# DATA IN THIS EXERCISE

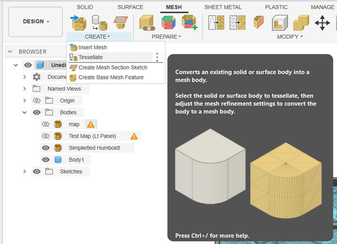Click the Generate Face Groups icon
The image size is (337, 244).
click(x=168, y=22)
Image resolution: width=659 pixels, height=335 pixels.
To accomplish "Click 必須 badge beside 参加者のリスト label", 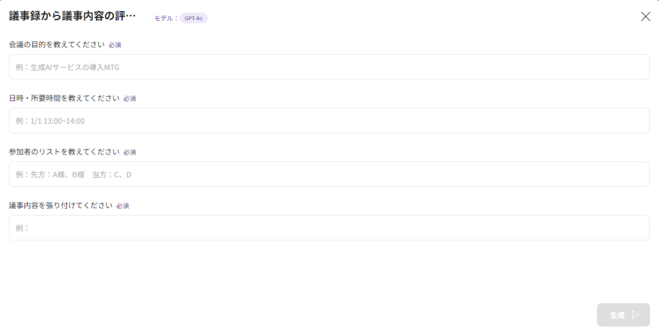I will [x=129, y=152].
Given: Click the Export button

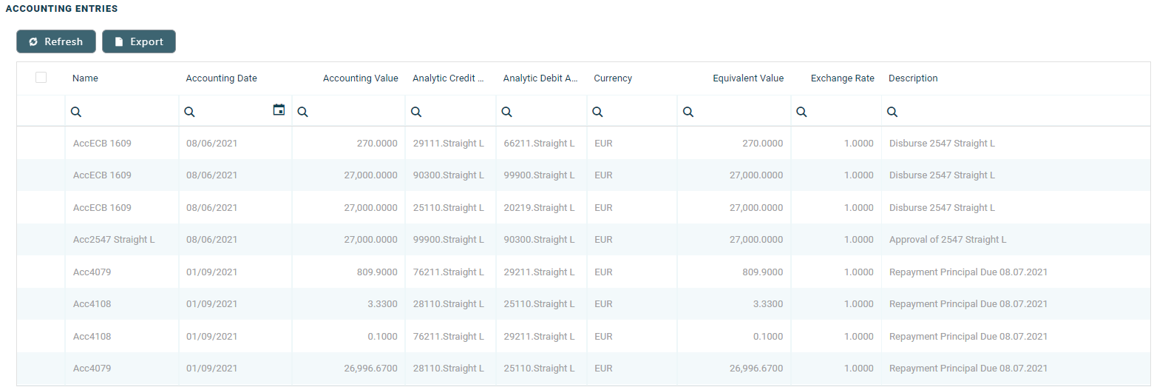Looking at the screenshot, I should click(x=139, y=42).
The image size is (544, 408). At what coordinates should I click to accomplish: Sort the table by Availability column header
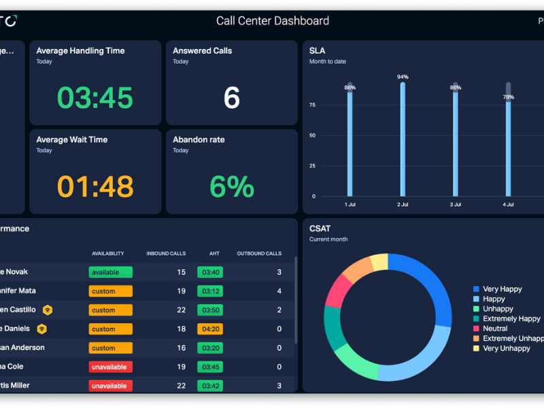tap(107, 254)
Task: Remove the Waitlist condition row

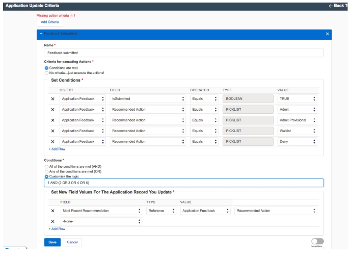Action: pos(52,131)
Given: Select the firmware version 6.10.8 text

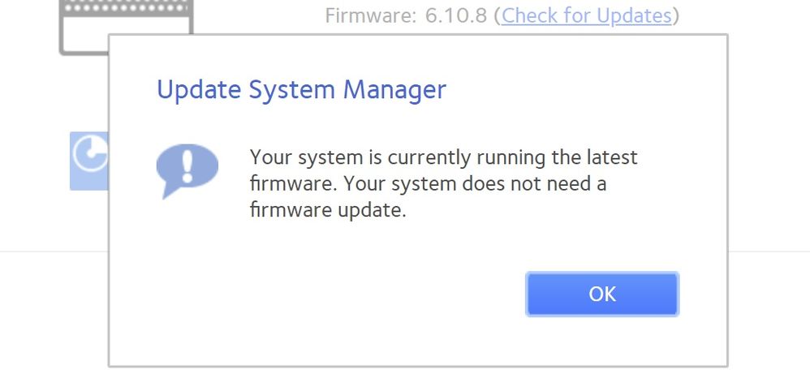Looking at the screenshot, I should click(456, 15).
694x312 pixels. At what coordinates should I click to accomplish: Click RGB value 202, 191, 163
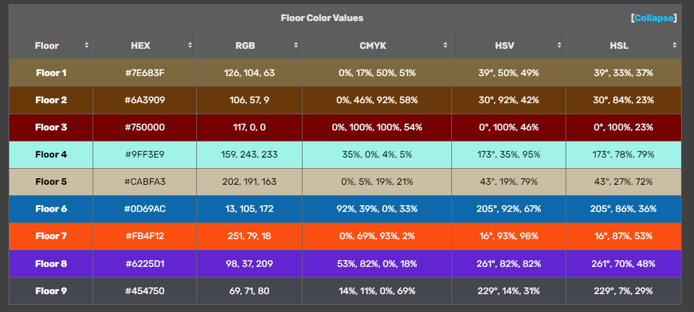click(x=249, y=182)
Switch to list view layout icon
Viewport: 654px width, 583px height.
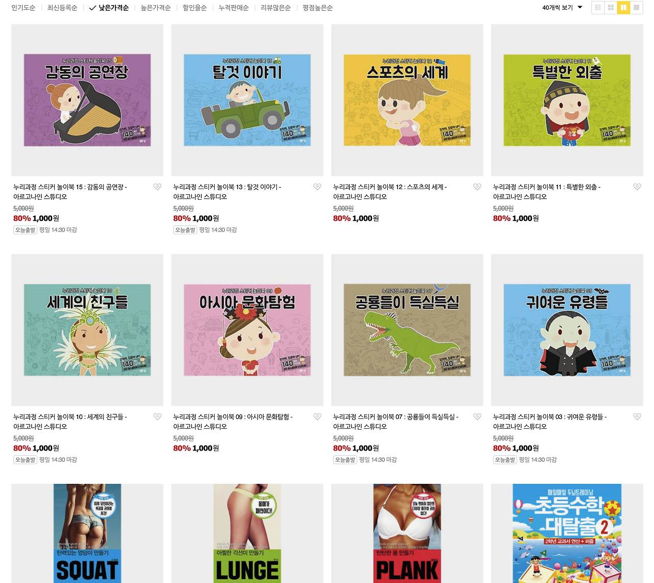click(598, 8)
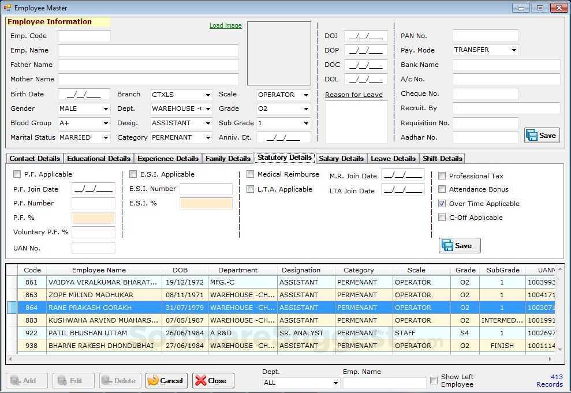Switch to the Salary Details tab
Screen dimensions: 571x393
[x=341, y=158]
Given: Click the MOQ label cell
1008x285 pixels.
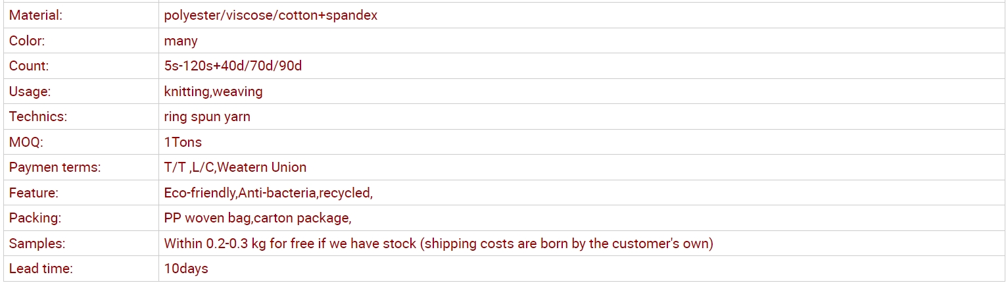Looking at the screenshot, I should (81, 142).
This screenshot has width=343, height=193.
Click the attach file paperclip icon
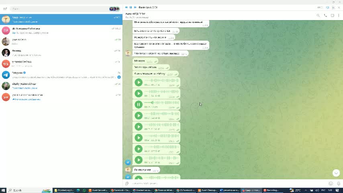pyautogui.click(x=127, y=184)
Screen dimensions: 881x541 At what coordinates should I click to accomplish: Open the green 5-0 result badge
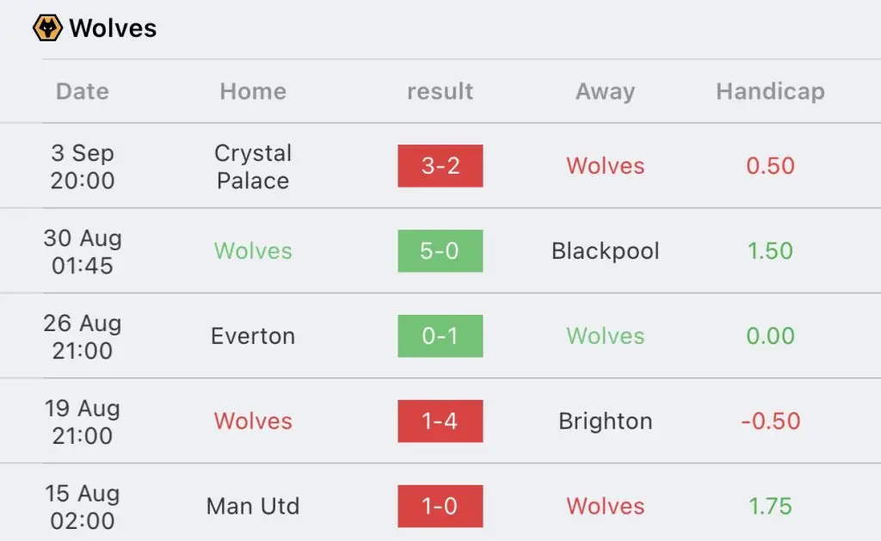click(441, 250)

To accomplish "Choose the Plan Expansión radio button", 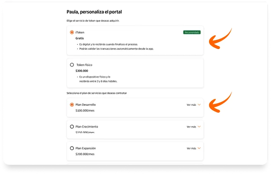I will [x=72, y=148].
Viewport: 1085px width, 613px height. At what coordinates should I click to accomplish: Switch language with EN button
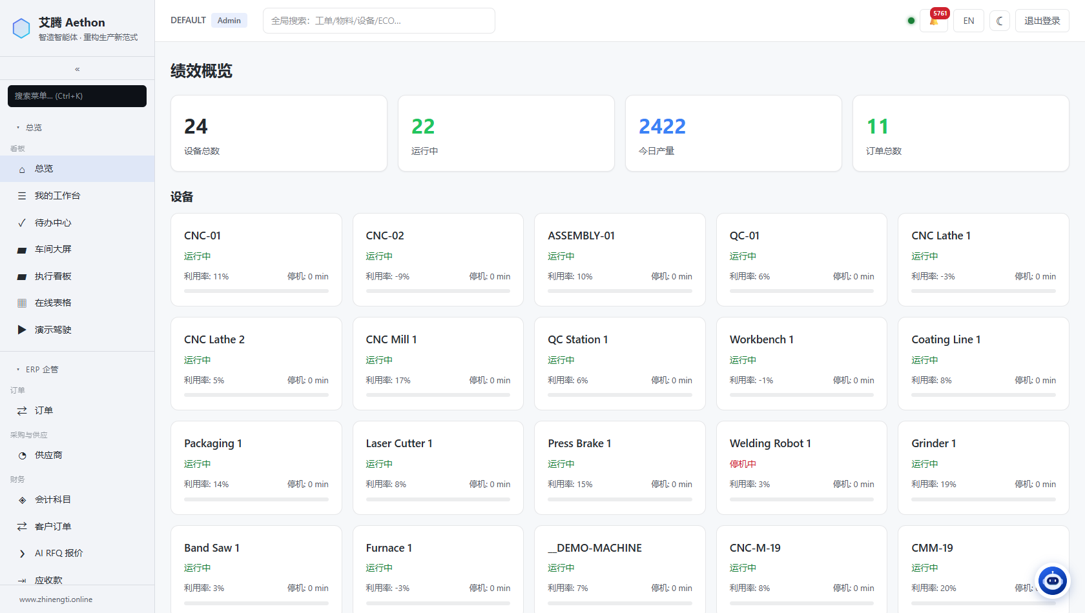click(x=969, y=21)
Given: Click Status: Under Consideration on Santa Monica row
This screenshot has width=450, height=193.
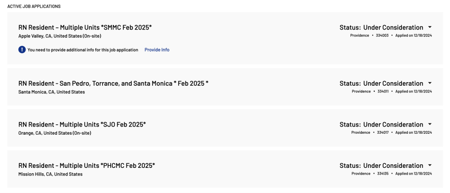Looking at the screenshot, I should pos(382,83).
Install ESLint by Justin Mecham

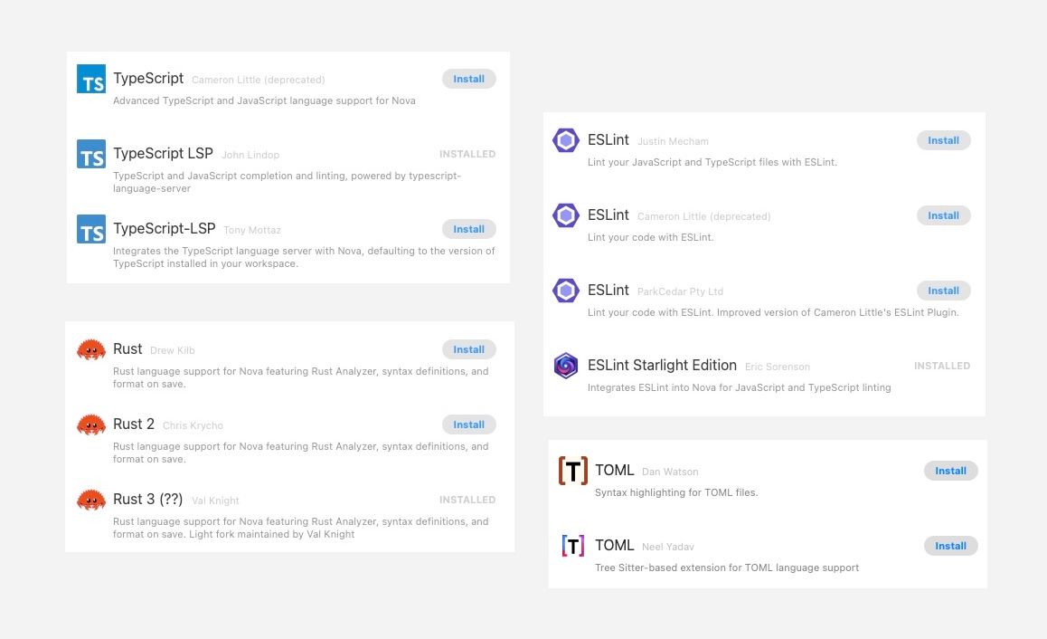coord(943,141)
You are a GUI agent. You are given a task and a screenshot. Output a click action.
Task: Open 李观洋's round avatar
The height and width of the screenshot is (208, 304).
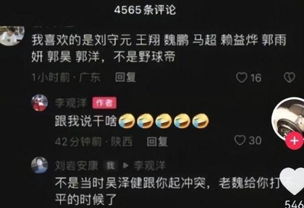(x=40, y=103)
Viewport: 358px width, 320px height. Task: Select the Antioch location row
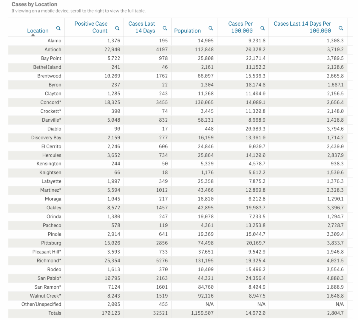53,50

# SET PROBLEM
Copy the records above verbatim, starting at the line that contains "Given: Click the Export button" and ending at the line that contains "Action: pos(52,131)". Leave the pictures out of your answer.

# TASK RESULT
Given: Click the Export button

Looking at the screenshot, I should click(x=139, y=42).
The image size is (544, 408). At what coordinates should I click to accomplish: Sort the table by Availability column header
tap(107, 254)
Task: Remove the Waitlist condition row

Action: pos(52,131)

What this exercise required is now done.